PROMPT A → According to the passage on trade-led structural transformation, why has geographic proximity to major markets become critical in fast fashion? Answer in one to three sentences.
PROMPT B → Reproduce the part of the passage on trade-led structural transformation starting with "First, the open" and going on through "to locate production.".

EXCERPTED PASSAGE →
Trade-led structural transformation can reshape countries’ economic possibilities and prospects for eliminating extreme poverty and creating large numbers of jobs, as envisaged by the Sustainable Development Goals, but today it faces two serious challenges.
First, the open global economy itself is under threat. New trade restrictions have been placed on hundreds of billions of dollars of traded merchandise, and the very notion of rules-based cooperation on trade has come under sustained political attack.
Second, increasingly sophisticated labour-saving automation means that manufacturing does not require as many workers as it used to. This diminishes the importance of labour costs as a factor in where to locate production.
Even in labour-intensive industries like garment manufacturing, changing business models are ‘nearshoring’ some investment back towards advanced economies. For example, in fast fashion, geographic proximity to major markets has become critical: once a dress goes viral on Instagram, companies need to rush new production into stores, a commercial reality at odds with three-week shipping times from factories in South and East Asia.
The response to the first challenge is straightforward: we must make the case for open trade. Willing governments should act to reinforce rules-based cooperation to keep markets open – at home, regionally and around the world.
The second challenge demands a more nuanced response. For countries from India to Ethiopia, Nigeria to Honduras, manufacturing will still be part of the development story. But the goal for developing countries must now be to achieve greater value addition and international competitiveness across the board – in agriculture, industry, and services.

DATA UNDER STUDY →

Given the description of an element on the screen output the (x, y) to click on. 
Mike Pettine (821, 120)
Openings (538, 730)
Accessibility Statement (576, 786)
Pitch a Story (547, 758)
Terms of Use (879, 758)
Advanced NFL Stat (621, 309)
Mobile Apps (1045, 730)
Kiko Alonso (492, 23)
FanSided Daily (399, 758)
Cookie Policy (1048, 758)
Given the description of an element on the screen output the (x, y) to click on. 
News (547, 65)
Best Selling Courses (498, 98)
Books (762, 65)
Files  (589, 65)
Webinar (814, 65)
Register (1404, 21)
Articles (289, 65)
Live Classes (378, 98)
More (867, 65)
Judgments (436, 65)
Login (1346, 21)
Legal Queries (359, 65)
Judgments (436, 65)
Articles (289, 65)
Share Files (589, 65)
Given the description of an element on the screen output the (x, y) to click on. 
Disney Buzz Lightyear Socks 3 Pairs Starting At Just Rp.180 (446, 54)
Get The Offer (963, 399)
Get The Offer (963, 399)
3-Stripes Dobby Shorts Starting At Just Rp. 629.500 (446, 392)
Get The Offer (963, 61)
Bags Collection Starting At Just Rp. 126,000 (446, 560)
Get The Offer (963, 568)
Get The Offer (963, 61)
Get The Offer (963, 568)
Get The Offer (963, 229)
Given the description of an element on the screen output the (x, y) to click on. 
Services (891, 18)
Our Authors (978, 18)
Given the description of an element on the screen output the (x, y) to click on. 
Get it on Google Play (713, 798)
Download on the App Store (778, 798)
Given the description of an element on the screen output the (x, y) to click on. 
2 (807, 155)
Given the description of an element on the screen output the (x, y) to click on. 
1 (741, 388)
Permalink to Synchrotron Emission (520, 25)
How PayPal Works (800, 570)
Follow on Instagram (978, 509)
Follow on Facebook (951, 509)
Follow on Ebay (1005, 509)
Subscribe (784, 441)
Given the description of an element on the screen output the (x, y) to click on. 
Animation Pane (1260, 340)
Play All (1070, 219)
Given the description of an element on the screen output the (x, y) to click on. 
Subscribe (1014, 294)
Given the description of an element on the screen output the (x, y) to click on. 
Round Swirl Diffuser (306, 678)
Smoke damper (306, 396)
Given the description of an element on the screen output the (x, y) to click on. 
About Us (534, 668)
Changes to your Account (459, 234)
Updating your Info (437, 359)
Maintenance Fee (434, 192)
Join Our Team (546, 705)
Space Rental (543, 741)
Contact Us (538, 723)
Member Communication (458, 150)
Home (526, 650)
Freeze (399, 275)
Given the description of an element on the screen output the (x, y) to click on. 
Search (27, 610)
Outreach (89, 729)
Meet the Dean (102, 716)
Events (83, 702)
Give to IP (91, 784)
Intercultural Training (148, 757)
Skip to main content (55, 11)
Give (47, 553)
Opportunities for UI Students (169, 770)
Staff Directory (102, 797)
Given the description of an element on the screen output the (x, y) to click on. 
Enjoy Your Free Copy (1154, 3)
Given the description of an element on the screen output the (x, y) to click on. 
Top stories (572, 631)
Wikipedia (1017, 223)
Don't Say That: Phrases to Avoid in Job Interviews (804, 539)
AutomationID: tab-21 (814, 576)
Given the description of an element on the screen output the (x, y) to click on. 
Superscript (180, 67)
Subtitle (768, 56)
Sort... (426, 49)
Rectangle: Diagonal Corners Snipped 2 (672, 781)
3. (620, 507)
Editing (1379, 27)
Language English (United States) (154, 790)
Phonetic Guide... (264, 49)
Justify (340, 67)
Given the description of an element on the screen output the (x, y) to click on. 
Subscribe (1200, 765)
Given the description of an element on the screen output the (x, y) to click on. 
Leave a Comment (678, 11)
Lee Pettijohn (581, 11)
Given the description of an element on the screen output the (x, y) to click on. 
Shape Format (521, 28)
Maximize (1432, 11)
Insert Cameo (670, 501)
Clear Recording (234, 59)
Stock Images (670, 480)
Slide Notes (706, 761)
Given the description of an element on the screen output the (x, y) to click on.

ANSWER A → Once a dress goes viral on Instagram, companies need to rush new production into stores. Three-week shipping times from factories in South and East Asia are at odds with that commercial reality.

ANSWER B →
First, the open global economy itself is under threat. New trade restrictions have been placed on hundreds of billions of dollars of traded merchandise, and the very notion of rules-based cooperation on trade has come under sustained political attack.
Second, increasingly sophisticated labour-saving automation means that manufacturing does not require as many workers as it used to. This diminishes the importance of labour costs as a factor in where to locate production.